Himes argued that the U.S. should be more focused on maintaining its “innovative edge,” which he said is driven by “robust and remarkable capital markets,” its willingness to accept immigrants that work on advanced technologies, and the U.S.’s “uniquely innovative, commercially oriented, deep research academia.” He said he’s concerned that Trump administration policies are pushing away talented foreign students and researchers from U.S. schools.

“We are targeting, as a matter of deliberate policy, two of the three legs of the stool,” Himes said. “We're doing all that we can to damage that deep R&D academic core which is so important to us.”

Himes was also asked whether he believes the number of China hawks in Washington, including those working for the administration, is dwindling. Lindsay Gorman, managing director of the German Marshall Fund’s Technology Program and the event’s moderator, said that “competition with China was the prevailing political consensus here in Washington” just recently.

But over the last year, the Trump administration has lifted controls on certain advanced chip exports to China and has reportedly refrained from imposing any major new export controls on China to avoid disrupting the trade truce reached between the two sides in South Korea in October (see 2512040021).

“I think it's undeniable that the administration has taken steps that some would see, perhaps, is not so tough-nosed -- allowing export licenses for the Nvidia H200 AI chips, for example,” Gorman said.

She pointed out that Congress has “actually stepped up” and introduced several pieces of legislation aimed at curbing certain sensitive exports to China, including the Gain AI Act, which would require U.S. manufacturers of advanced AI chips to make their products available to American firms before selling them to China (see 2512100015).
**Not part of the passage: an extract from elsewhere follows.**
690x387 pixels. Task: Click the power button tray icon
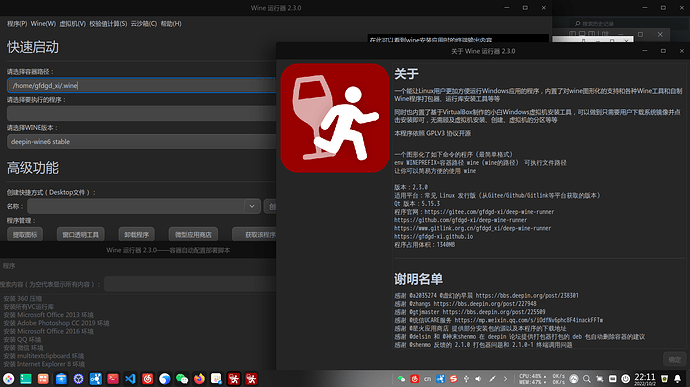pos(625,379)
In addition, the House voted last month to pass the Remote Access Security Act, which aims to close a “loophole” that allows China to use cloud service providers to access advanced U.S. chips remotely (see 2601130006), while the House Foreign Affairs Committee recently approved a bill that would increase congressional oversight of sales of advanced AI chips to China and other “countries of concern” (see 2601210037).

While the U.S. has eased controls, Congress has worked to “put some of these restrictions back on the table,” Gorman said.
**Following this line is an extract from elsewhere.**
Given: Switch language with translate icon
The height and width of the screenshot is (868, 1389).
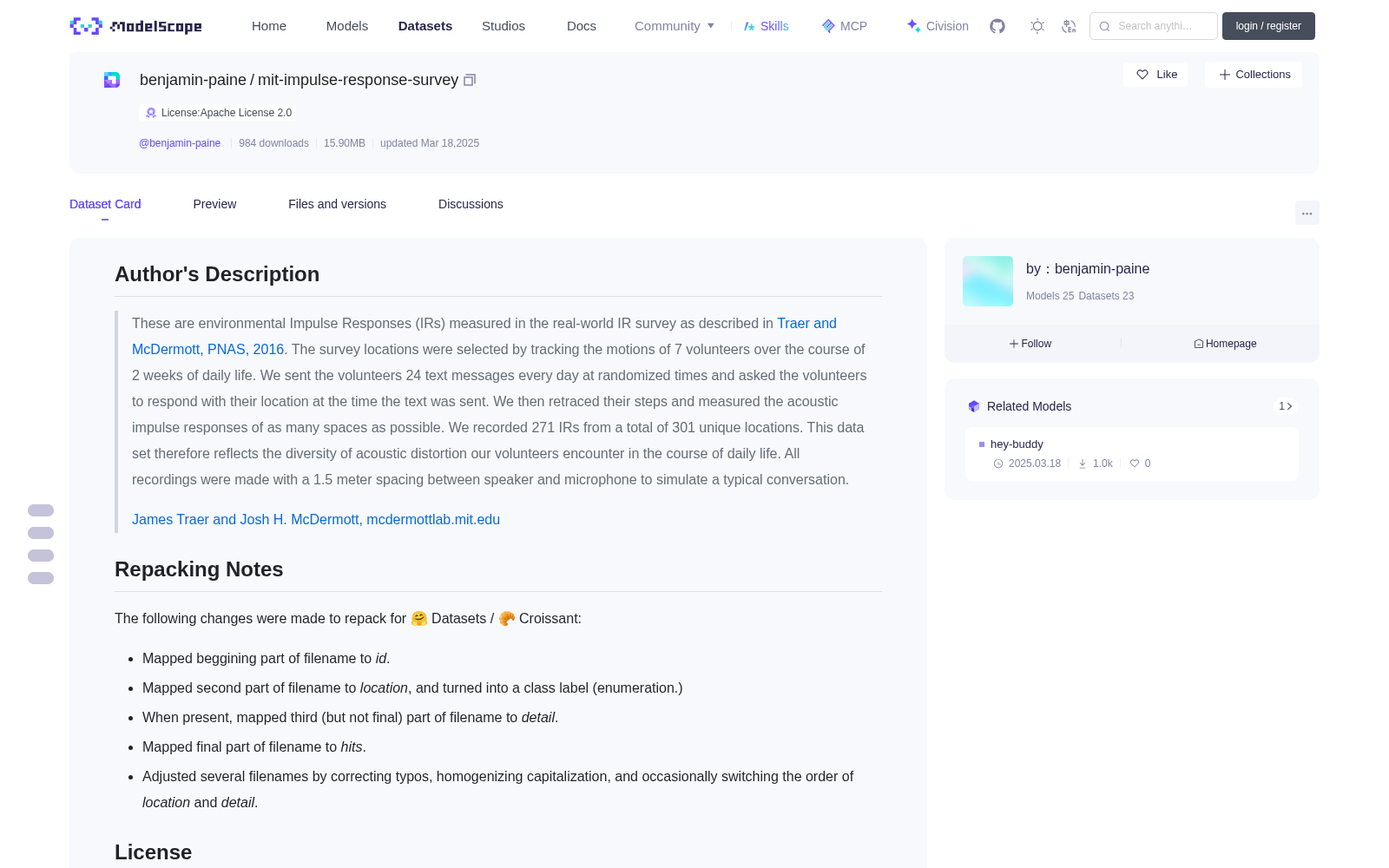Looking at the screenshot, I should click(x=1070, y=26).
“Are we seeing a sea change when it comes to U.S.-China relations?” she asked. “Are there fewer China hawks, if you will, driving our strategic competition policy?”
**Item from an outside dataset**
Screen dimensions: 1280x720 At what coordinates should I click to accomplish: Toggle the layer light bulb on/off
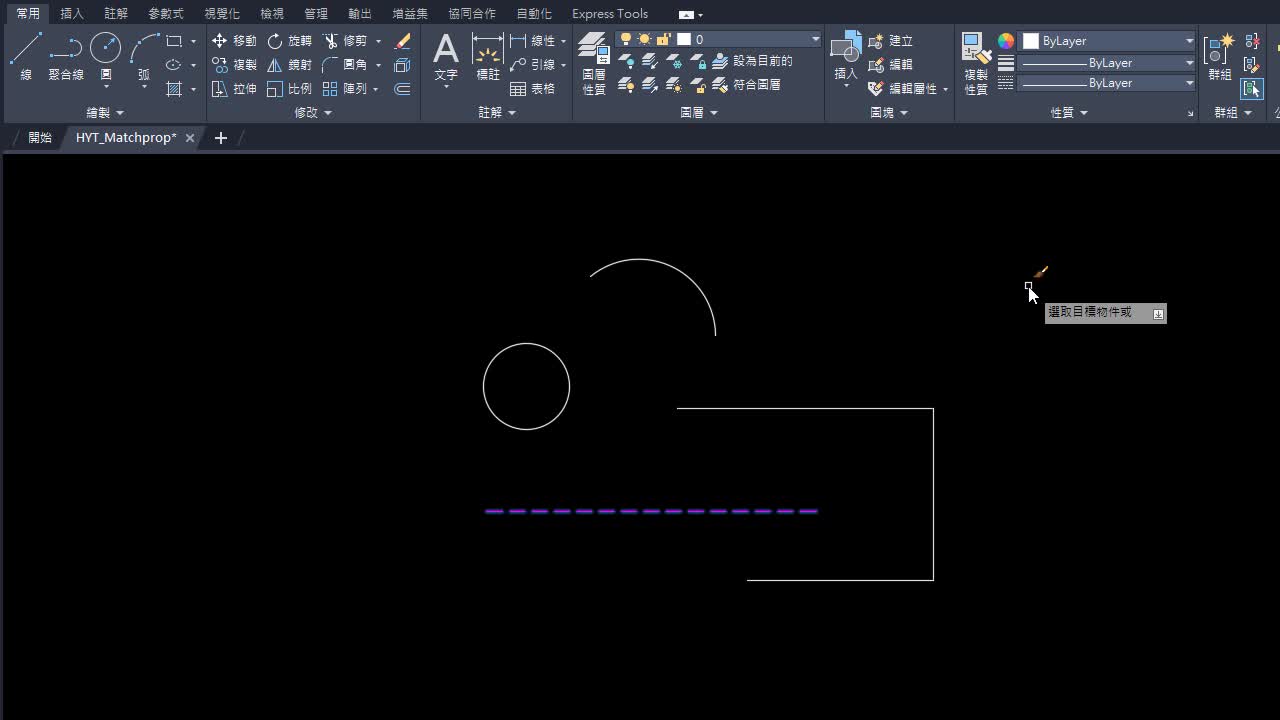[x=626, y=38]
Himes said he still believes there are China hawks in the administration, and he doesn’t believe Trump’s decision to allow Nvidia chips exports to China is an indication of how tough the president is on Beijing.

“The president, who is single-handedly responsible for opening up H200 chips to China, is just very transactional in his thinking,” Himes said. “He thinks about these things in terms of deals, rather than the way people traditionally think about the downside associated with China having H200. So that doesn't mean that there's a lot fewer hawks.”

Himes said his larger worry is “that there's a ton of hawkishness out there that doesn't answer the ‘then what’ question.” He said parts of Washington are focusing on studying the best tools the U.S. should use against China if it, for example, decides to invade Taiwan. But “almost nobody in town is talking about how do we reduce the probability of that kind of conflict,” he said, “which we better think about.”